What do the entries below say? Restate them word for word.

# Dataset
┄┄┄┄┄┄

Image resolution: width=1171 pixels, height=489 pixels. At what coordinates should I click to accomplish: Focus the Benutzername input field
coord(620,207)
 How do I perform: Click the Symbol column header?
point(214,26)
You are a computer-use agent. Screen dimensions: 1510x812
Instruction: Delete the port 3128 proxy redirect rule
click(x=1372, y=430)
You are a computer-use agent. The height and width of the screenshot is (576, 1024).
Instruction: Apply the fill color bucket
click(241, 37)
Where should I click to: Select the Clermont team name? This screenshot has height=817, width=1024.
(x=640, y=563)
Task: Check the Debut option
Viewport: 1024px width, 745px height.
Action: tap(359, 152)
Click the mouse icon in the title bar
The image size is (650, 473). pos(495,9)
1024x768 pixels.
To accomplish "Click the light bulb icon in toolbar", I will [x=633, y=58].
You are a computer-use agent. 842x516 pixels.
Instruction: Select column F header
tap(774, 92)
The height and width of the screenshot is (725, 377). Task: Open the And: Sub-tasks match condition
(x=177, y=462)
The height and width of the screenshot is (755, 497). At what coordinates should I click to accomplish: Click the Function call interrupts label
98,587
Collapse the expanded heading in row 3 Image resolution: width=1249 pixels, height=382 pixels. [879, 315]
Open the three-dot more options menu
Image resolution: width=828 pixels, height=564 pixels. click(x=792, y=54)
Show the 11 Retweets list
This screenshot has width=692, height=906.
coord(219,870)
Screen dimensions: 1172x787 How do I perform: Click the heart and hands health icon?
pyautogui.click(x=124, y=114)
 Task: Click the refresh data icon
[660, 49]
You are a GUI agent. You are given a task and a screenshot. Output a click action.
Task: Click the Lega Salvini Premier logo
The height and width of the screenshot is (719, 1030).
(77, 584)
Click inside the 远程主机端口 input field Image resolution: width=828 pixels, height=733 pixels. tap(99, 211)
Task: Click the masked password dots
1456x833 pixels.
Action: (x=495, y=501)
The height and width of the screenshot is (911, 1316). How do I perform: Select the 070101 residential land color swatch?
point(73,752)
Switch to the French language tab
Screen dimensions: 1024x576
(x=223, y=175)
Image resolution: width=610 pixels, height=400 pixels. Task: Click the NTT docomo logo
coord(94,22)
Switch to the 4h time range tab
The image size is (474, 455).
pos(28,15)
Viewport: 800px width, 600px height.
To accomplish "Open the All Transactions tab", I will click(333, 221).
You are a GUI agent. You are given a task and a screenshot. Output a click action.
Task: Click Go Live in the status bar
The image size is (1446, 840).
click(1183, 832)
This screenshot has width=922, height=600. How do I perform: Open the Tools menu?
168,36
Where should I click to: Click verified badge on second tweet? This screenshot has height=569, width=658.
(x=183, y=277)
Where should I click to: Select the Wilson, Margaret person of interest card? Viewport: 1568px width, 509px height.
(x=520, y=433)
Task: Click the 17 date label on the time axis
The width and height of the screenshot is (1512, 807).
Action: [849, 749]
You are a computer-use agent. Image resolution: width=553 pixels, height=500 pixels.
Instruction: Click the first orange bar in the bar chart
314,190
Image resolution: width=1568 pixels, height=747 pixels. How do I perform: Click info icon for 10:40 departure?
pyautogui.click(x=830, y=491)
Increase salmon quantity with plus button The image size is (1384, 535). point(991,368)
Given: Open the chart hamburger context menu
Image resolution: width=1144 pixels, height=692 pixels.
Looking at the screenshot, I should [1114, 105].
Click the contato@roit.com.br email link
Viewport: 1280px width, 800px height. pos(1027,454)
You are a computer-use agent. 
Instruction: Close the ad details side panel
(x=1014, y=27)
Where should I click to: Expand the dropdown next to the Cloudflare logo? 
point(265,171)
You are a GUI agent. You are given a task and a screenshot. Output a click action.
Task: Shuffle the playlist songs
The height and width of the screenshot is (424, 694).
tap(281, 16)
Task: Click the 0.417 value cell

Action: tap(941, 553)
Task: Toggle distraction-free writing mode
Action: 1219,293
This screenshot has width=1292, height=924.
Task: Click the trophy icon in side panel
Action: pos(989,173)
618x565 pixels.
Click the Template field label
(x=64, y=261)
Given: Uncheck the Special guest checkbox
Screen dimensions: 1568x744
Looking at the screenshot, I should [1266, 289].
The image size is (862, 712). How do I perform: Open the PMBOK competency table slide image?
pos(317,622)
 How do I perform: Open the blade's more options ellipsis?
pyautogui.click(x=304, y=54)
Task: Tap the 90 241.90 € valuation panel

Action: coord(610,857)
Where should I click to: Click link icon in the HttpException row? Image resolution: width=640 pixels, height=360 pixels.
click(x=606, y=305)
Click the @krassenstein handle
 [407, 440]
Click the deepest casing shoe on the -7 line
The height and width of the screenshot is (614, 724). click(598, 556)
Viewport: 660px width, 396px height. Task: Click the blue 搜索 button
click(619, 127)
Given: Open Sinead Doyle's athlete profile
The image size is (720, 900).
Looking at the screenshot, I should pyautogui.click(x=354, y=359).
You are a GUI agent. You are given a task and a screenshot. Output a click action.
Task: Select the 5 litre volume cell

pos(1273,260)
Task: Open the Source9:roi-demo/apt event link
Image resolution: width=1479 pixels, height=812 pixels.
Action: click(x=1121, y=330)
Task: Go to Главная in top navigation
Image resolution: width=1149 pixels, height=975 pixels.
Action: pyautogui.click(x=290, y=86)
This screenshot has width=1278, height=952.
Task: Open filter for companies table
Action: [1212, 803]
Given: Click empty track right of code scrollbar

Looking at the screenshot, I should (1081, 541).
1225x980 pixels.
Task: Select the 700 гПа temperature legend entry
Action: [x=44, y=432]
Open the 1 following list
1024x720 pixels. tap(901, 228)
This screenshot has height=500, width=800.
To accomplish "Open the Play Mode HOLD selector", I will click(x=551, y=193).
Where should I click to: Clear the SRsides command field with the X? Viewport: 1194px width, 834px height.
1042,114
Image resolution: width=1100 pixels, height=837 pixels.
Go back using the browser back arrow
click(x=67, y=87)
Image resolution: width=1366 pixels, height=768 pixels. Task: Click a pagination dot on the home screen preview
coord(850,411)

┄┄┄┄┄┄

# Reply
Image resolution: width=1171 pixels, height=489 pixels. At what coordinates should I click to accomplish: Focus the Benutzername input field
coord(620,207)
 How do I perform: Click the Symbol column header?
point(214,26)
You are a computer-use agent. Screen dimensions: 1510x812
Instruction: Delete the port 3128 proxy redirect rule
click(x=1372, y=430)
You are a computer-use agent. The height and width of the screenshot is (576, 1024).
Instruction: Apply the fill color bucket
click(241, 37)
Where should I click to: Select the Clermont team name? This screenshot has height=817, width=1024.
(x=640, y=563)
Task: Check the Debut option
Viewport: 1024px width, 745px height.
Action: tap(359, 152)
Click the mouse icon in the title bar
The image size is (650, 473). pos(495,9)
1024x768 pixels.
To accomplish "Click the light bulb icon in toolbar", I will [x=633, y=58].
You are a computer-use agent. 842x516 pixels.
Instruction: Select column F header
tap(774, 92)
The height and width of the screenshot is (725, 377). Task: Open the And: Sub-tasks match condition
(x=177, y=462)
The height and width of the screenshot is (755, 497). At what coordinates should I click to accomplish: Click the Function call interrupts label
98,587
Collapse the expanded heading in row 3 Image resolution: width=1249 pixels, height=382 pixels. [879, 315]
Open the three-dot more options menu
Image resolution: width=828 pixels, height=564 pixels. click(x=792, y=54)
Show the 11 Retweets list
This screenshot has width=692, height=906.
coord(219,870)
Screen dimensions: 1172x787 How do I perform: Click the heart and hands health icon?
pyautogui.click(x=124, y=114)
 Task: Click the refresh data icon
[660, 49]
You are a GUI agent. You are given a task and a screenshot. Output a click action.
Task: Click the Lega Salvini Premier logo
The height and width of the screenshot is (719, 1030).
(77, 584)
Click inside the 远程主机端口 input field Image resolution: width=828 pixels, height=733 pixels. tap(99, 211)
Task: Click the masked password dots
1456x833 pixels.
Action: (x=495, y=501)
The height and width of the screenshot is (911, 1316). How do I perform: Select the 070101 residential land color swatch?
point(73,752)
Switch to the French language tab
Screen dimensions: 1024x576
(x=223, y=175)
Image resolution: width=610 pixels, height=400 pixels. Task: Click the NTT docomo logo
coord(94,22)
Switch to the 4h time range tab
The image size is (474, 455).
pos(28,15)
Viewport: 800px width, 600px height.
To accomplish "Open the All Transactions tab", I will click(333, 221).
You are a GUI agent. You are given a task and a screenshot. Output a click action.
Task: Click Go Live in the status bar
The image size is (1446, 840).
click(1183, 832)
This screenshot has width=922, height=600. How do I perform: Open the Tools menu?
168,36
Where should I click to: Click verified badge on second tweet? This screenshot has height=569, width=658.
(x=183, y=277)
Where should I click to: Select the Wilson, Margaret person of interest card? Viewport: 1568px width, 509px height.
(x=520, y=433)
Task: Click the 17 date label on the time axis
The width and height of the screenshot is (1512, 807).
Action: [849, 749]
You are a computer-use agent. Image resolution: width=553 pixels, height=500 pixels.
Instruction: Click the first orange bar in the bar chart
314,190
Image resolution: width=1568 pixels, height=747 pixels. How do I perform: Click info icon for 10:40 departure?
pyautogui.click(x=830, y=491)
Increase salmon quantity with plus button The image size is (1384, 535). point(991,368)
Given: Open the chart hamburger context menu
Image resolution: width=1144 pixels, height=692 pixels.
Looking at the screenshot, I should [1114, 105].
Click the contato@roit.com.br email link
Viewport: 1280px width, 800px height. pos(1027,454)
You are a computer-use agent. 
Instruction: Close the ad details side panel
(x=1014, y=27)
Where should I click to: Expand the dropdown next to the Cloudflare logo? 
point(265,171)
You are a GUI agent. You are given a task and a screenshot. Output a click action.
Task: Shuffle the playlist songs
The height and width of the screenshot is (424, 694).
tap(281, 16)
Task: Click the 0.417 value cell

Action: tap(941, 553)
Task: Toggle distraction-free writing mode
Action: 1219,293
This screenshot has width=1292, height=924.
Task: Click the trophy icon in side panel
Action: pos(989,173)
618x565 pixels.
Click the Template field label
(x=64, y=261)
Given: Uncheck the Special guest checkbox
Screen dimensions: 1568x744
Looking at the screenshot, I should [1266, 289].
The image size is (862, 712). How do I perform: Open the PMBOK competency table slide image?
pos(317,622)
 How do I perform: Open the blade's more options ellipsis?
pyautogui.click(x=304, y=54)
Task: Tap the 90 241.90 € valuation panel

Action: coord(610,857)
Where should I click to: Click link icon in the HttpException row? Image resolution: width=640 pixels, height=360 pixels.
click(x=606, y=305)
Click the @krassenstein handle
 [407, 440]
Click the deepest casing shoe on the -7 line
The height and width of the screenshot is (614, 724). click(598, 556)
Viewport: 660px width, 396px height. Task: Click the blue 搜索 button
click(619, 127)
Given: Open Sinead Doyle's athlete profile
The image size is (720, 900).
Looking at the screenshot, I should pyautogui.click(x=354, y=359).
You are a GUI agent. You are given a task and a screenshot. Output a click action.
Task: Select the 5 litre volume cell

pos(1273,260)
Task: Open the Source9:roi-demo/apt event link
Image resolution: width=1479 pixels, height=812 pixels.
Action: click(x=1121, y=330)
Task: Go to Главная in top navigation
Image resolution: width=1149 pixels, height=975 pixels.
Action: pyautogui.click(x=290, y=86)
This screenshot has width=1278, height=952.
Task: Open filter for companies table
Action: [1212, 803]
Given: Click empty track right of code scrollbar

Looking at the screenshot, I should (1081, 541).
1225x980 pixels.
Task: Select the 700 гПа temperature legend entry
Action: [x=44, y=432]
Open the 1 following list
1024x720 pixels. tap(901, 228)
This screenshot has height=500, width=800.
To accomplish "Open the Play Mode HOLD selector", I will click(x=551, y=193).
Where should I click to: Clear the SRsides command field with the X? Viewport: 1194px width, 834px height.
1042,114
Image resolution: width=1100 pixels, height=837 pixels.
Go back using the browser back arrow
click(x=67, y=87)
Image resolution: width=1366 pixels, height=768 pixels. Task: Click a pagination dot on the home screen preview
coord(850,411)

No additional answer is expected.